Daemon commands (optional, lightweight local reliability layer):

hax daemon start --api-key "$HAX_API_KEY" --base-url "$HAX_BASE_URL"
hax daemon status --api-key "$HAX_API_KEY" --base-url "$HAX_BASE_URL"
hax daemon stop --api-key "$HAX_API_KEY" --base-url "$HAX_BASE_URL"

When daemon is running, hax request wait automatically uses it. If daemon is unavailable, CLI falls back to direct polling.

MCP mode:

hax mcp serve --api-key "$HAX_API_KEY" --base-url "$HAX_BASE_URL"

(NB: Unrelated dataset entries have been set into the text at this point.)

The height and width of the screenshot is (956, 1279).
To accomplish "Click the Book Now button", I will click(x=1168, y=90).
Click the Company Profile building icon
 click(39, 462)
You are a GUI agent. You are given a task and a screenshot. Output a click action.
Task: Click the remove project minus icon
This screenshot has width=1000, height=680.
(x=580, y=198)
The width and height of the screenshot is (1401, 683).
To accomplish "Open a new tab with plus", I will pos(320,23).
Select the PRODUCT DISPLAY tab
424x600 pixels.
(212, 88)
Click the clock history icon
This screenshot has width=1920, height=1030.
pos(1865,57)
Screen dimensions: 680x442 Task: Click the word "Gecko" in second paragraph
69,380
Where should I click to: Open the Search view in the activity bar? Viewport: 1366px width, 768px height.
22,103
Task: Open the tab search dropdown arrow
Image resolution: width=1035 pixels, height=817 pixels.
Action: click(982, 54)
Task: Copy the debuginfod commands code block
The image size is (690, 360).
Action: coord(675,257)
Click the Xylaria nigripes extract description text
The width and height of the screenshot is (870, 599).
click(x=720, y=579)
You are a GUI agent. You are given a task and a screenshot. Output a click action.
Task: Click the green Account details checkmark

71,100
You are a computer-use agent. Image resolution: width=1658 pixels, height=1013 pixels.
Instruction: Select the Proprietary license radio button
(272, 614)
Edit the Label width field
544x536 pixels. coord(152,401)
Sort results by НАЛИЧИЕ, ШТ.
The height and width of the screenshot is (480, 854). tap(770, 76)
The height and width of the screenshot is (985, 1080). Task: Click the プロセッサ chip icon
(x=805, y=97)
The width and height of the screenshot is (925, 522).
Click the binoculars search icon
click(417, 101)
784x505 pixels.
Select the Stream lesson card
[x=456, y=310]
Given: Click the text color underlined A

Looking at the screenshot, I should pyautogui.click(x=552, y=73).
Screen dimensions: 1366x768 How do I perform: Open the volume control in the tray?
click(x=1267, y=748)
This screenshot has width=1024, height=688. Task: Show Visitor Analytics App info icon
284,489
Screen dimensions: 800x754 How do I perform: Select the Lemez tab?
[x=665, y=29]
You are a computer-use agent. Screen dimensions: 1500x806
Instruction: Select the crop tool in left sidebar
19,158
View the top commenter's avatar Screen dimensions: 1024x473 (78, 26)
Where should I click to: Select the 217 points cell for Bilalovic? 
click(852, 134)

MCP config snippet (for stdio-based MCP clients):

{
  "mcpServers": {
    "hax": {
      "command": "hax",
      "args": ["mcp", "serve"],
      "env": {
        "HAX_API_KEY": "hax_live_...",
        "HAX_BASE_URL": "https://your-hax-domain/api/v1",
        "HAX_CONSUMER_ID": "claude-local-session-1"
      }
    }
  }
}

Exposed tools:

  • list_templates
  • search_templates
  • get_template_schema
  • create_request
  • wait_request
  • get_request
  • list_active_requests

License

MIT